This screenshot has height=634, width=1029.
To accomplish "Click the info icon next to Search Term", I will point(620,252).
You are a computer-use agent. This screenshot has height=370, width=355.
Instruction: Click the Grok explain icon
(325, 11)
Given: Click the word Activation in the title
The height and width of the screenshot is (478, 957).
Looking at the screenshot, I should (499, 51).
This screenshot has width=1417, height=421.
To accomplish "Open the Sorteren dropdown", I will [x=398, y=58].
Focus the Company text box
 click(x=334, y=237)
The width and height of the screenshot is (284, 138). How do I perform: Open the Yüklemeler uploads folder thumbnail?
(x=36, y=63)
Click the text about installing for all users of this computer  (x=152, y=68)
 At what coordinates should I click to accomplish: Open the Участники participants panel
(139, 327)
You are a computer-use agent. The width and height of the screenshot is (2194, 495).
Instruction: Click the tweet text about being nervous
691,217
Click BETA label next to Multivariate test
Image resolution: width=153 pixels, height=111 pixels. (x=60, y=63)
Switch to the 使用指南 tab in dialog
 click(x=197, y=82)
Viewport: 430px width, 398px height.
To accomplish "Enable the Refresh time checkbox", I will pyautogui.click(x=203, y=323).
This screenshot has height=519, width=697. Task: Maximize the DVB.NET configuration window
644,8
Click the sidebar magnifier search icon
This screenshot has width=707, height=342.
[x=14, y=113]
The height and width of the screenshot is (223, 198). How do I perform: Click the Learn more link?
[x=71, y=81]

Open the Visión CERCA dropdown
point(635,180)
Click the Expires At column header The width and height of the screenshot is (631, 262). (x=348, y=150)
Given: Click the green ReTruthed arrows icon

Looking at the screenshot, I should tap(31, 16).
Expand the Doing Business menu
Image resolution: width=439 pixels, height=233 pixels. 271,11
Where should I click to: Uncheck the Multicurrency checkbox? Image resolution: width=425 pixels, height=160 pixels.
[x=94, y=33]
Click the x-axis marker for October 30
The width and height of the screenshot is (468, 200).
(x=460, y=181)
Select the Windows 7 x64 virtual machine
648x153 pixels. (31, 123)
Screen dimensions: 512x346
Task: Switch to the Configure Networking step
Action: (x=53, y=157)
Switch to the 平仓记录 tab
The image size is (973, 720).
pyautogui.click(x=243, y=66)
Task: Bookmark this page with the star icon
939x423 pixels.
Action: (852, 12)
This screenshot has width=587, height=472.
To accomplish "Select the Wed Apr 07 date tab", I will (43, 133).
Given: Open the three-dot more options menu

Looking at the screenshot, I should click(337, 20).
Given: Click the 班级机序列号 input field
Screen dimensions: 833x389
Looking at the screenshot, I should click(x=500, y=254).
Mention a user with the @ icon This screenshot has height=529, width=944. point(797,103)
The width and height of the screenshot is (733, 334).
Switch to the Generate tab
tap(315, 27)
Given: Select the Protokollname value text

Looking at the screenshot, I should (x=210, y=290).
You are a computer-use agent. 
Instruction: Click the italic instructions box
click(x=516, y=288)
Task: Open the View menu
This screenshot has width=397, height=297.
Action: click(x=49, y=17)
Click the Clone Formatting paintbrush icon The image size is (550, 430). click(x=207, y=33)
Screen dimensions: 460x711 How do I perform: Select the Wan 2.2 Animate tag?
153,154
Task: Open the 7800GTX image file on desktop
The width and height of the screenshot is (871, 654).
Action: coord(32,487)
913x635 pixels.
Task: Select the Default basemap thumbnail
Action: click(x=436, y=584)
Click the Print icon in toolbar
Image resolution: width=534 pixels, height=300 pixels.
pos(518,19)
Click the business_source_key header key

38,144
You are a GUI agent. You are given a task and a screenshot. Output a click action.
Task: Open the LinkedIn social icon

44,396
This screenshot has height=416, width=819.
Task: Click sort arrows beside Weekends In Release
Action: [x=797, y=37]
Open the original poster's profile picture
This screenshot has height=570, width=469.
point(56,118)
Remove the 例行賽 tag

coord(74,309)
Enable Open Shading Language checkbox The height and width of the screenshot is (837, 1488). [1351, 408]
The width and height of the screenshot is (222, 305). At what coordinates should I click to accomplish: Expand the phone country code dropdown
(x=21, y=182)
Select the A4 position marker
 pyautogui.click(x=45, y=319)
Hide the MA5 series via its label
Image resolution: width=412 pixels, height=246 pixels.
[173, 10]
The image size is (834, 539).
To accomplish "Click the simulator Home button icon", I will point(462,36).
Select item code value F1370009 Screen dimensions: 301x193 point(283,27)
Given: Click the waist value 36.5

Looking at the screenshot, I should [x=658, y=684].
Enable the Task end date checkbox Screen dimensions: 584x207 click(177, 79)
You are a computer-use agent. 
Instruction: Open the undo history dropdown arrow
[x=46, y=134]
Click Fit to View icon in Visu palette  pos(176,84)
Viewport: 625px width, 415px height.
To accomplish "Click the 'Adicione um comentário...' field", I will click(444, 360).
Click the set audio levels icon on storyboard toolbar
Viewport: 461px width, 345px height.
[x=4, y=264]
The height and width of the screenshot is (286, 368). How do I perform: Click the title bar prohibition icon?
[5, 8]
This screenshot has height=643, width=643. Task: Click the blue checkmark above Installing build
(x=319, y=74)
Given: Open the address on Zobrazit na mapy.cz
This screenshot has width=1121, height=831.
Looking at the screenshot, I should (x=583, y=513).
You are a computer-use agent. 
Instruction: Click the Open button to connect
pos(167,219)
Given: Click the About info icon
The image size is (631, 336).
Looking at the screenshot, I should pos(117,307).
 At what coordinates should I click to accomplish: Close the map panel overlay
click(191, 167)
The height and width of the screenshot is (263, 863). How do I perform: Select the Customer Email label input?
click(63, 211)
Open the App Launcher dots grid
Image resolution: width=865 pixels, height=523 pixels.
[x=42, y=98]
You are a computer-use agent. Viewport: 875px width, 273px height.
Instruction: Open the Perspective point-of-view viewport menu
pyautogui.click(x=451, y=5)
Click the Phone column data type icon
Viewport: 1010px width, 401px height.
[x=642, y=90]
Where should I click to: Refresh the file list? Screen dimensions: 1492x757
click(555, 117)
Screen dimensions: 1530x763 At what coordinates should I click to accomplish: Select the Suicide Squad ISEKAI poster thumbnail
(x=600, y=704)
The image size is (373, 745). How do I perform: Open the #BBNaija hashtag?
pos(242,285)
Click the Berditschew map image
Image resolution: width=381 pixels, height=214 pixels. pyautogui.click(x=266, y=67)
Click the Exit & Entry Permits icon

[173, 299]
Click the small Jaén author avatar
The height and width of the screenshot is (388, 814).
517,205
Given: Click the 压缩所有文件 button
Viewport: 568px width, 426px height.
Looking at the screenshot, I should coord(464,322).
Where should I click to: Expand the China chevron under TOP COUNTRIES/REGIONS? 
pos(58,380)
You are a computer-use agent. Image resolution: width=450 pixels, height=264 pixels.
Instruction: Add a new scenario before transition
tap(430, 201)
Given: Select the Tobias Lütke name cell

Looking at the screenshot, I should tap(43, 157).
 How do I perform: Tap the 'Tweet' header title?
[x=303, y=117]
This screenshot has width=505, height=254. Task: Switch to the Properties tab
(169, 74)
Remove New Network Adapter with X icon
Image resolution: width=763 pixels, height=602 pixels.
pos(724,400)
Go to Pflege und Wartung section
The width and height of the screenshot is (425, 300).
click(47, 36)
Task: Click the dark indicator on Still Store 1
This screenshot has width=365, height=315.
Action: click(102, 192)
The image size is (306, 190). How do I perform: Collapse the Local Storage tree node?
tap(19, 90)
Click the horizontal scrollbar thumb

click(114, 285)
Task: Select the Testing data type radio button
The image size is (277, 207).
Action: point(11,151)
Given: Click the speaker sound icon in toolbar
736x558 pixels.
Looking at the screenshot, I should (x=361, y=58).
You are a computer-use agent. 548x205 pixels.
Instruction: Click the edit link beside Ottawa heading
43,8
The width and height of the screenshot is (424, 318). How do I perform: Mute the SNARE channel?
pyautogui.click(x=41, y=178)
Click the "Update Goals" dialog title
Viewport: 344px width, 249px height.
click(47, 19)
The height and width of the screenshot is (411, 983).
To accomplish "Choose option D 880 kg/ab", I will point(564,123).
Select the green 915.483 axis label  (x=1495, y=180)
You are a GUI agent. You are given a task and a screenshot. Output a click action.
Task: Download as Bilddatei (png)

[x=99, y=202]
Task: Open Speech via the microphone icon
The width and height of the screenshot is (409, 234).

#### What is expected
All lines above in which the word "type" occurs should be identified and copied.

#### Exercise result
Click the Phone column data type icon
Task: Select the Testing data type radio button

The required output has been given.